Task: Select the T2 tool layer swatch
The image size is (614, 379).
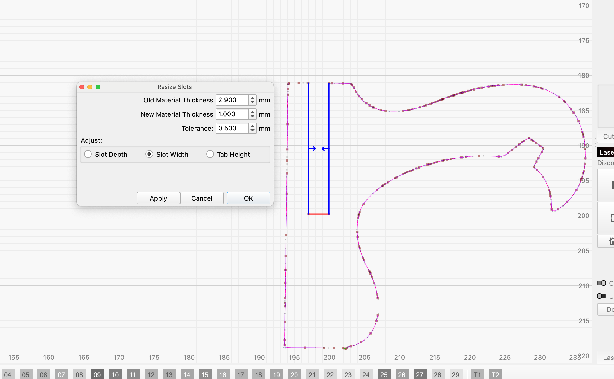Action: point(495,374)
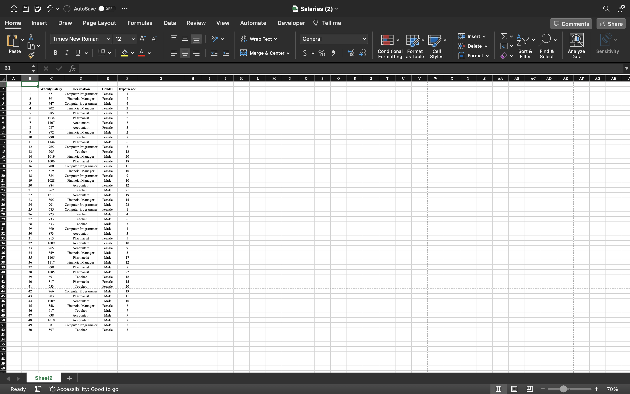Select the Sheet2 tab at bottom
This screenshot has height=394, width=630.
[x=43, y=378]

....

- **HOW TO COMPLETE THIS TASK**: Please print the data above once more, exactly and without images.

- **RESPONSE TO THE EXERCISE**:
Task: Select the T2 tool layer swatch
The image size is (614, 379).
Action: point(495,374)
Select the Sheet2 tab at bottom
This screenshot has height=394, width=630.
[x=43, y=378]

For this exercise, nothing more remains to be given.